Business grows at Hamilton CNG station

At the city of Hamilton’s fueling station that sells compressed natural gas for specially equipped vehicles, the price was $1.99 per gasoline-gallon-equivalent Monday, lower than the $2.14 average price that same day across Greater Cincinnati that the GasBuddy survey found for the gasoline used by most vehicles.

And the fuel Hamilton sells at its station at 2220 S. Erie Blvd. is a far greener alternative, with business growing as Rumpke and other companies — especially long-haul trucking firms — increasingly send their compressed natural gas (CNG) vehicles for refills.

When Hamilton's city government two years ago this month broke ground on the station, "we had four vehicles, and we had no outside customers," said Mike Gurr, field services superintendent for Hamilton's utilities. "The idea all along was, 'Let's grow our business,' and that's what we've been doing, and we've tremendously grown from our start."

When the station opened the station in December, 2014, the price also happened to be $1.99 a gallon.

During 2015, the first full year of operation, the station sold about 35,000 GGEs (gasoline-gallon-equivalents). Hamilton on Monday announced it signed a five-year agreement with U.S. Gain Clean Fuel to market the station so it sells significantly more — minimums of 50,000 GGEs the first year and 100,000 each of the following four. If the city extends the pact another five years, it would be for at least 200,000 annually, Gurr said.

“It helps us reduce carbon emissions,” Gurr said. “CNG is a much cleaner fuel, as opposed to alternatives like gasoline or diesel, and in addition to that, we also reduce our dependence on foreign oil.”

Butler, Warren and Preble counties all recently received Fs last week in the 2016 State of the Air report for their levels of unsafe ozone levels, which are caused by such things as vehicles and coal-burning power plants.

CNG is produced domestically, Gurr noted. And CNG prices tend to be much less volatile than for gasoline and diesel, he said.

Hamilton, which operates a utility that provides natural gas to homes and businesses, does not need trucks to supply CNG to its station: Instead, it is piped to the site, with a Hamilton gas meter monitoring the station’s consumption.

U.S. Gain “has customers like Procter & Gamble, Anheuser-Busch, Unilever, Andersen Windows, and many others, and these large, over-the-road, long-haul trucks that have converted from diesel to CNG are going to come to the city of Hamilton to fuel their trucks at our station,” Gurr said.

The arrangement makes Hamilton’s station part of U.S. Gain’s North American network of 45 stations, with another 15 on the way.

“By making it a Gain Clean Fuel station, it really puts it on the national map, for larger fleets,” said Gain General Manager Bill Renz.

Renz said of the estimated 1,200 sites that sell CNG, only perhaps 200-300 are set up for larger semi-truck use, as Hamilton’s is.

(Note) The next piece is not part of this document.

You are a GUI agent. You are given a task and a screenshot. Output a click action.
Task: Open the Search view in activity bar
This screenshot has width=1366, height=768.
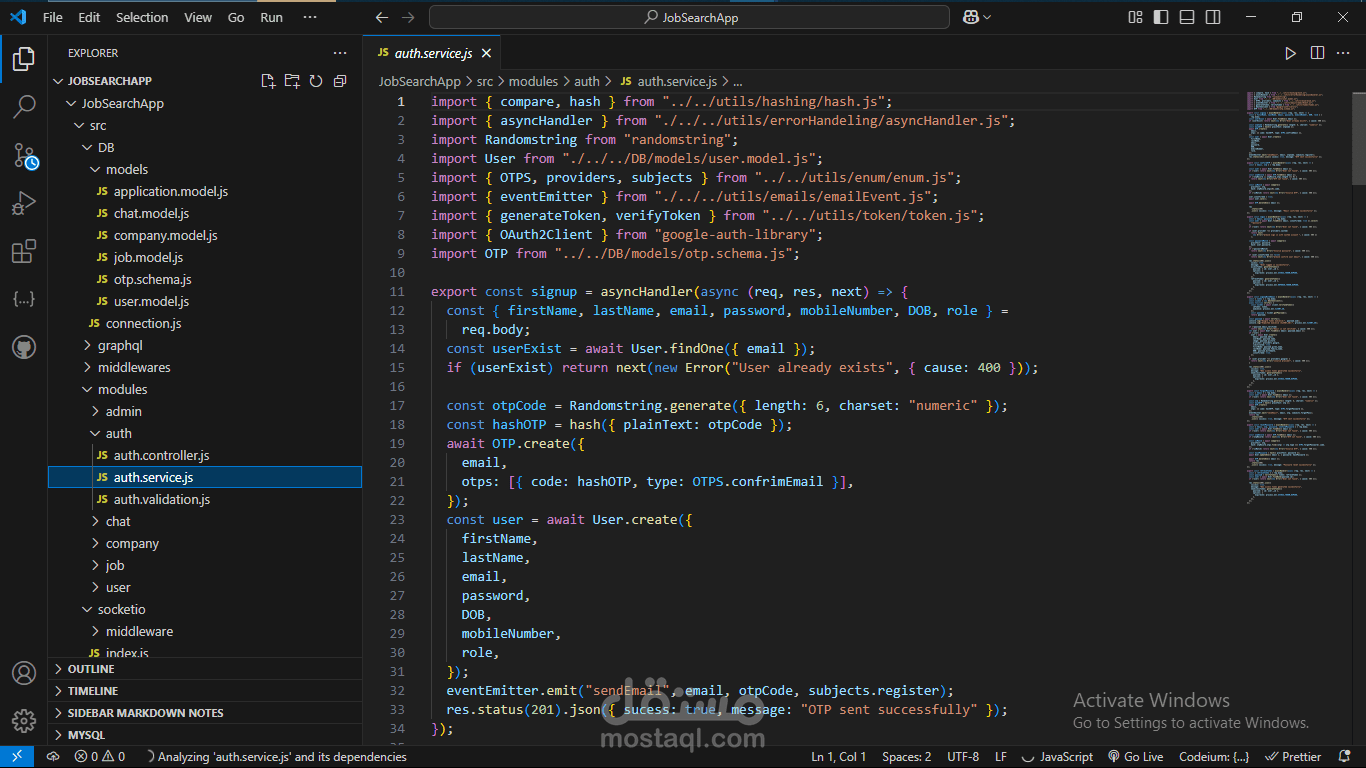(x=24, y=106)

It’s only been during about the past four years, with manufacture of 12-liter engines that can pull 53-foot semi-trailers, that the market for such stations has really developed, he said.

Love’s Travel Stops recently bought a U.S. Gain competitor, Trillium CNG, Renz said, “so they’re definitely in the game.”

Charles Marino, a driver for Monarch Beverage Co. in Indianapolis who was refueling at Hamilton’s station Monday morning, said CNG fueling stations are rare enough that he must plan his trips around their locations. He said the nearest place he uses is along Interstate 70 in Indiana. His company also has a CNG fueling station on its property.

“Any profits that are obtained go back into the gas fund, to pay down costs,” Gurr said. “The gas fund paid for the station, so any profits would go back in to pay for the costs of the station.”

The station cost $1.8 million, of which a $700,000 grant came from the Ohio Department of Transportation, which sought to reduce highway pollution.

Hamilton’s city government, meanwhile, now has 10 CNG vehicles, with plans to increase its CNG fleet in coming years.

Hamilton has an exclusive agreement with trash-hauling company Rumpke, which uses the station daily. It also provides fuel for McNeilus, which manufactures trucks.

Hamilton’s station since 2014 has been able to serve four vehicles at a time, but officials when they built it looked ahead and provided the plumbing for more capacity, so, “It has the potential to serve up to eight,” Gurr said. “Everything’s ready to go, all we have to do is add the additional equipment.”

Staff writer Nick Graham contributed to this report.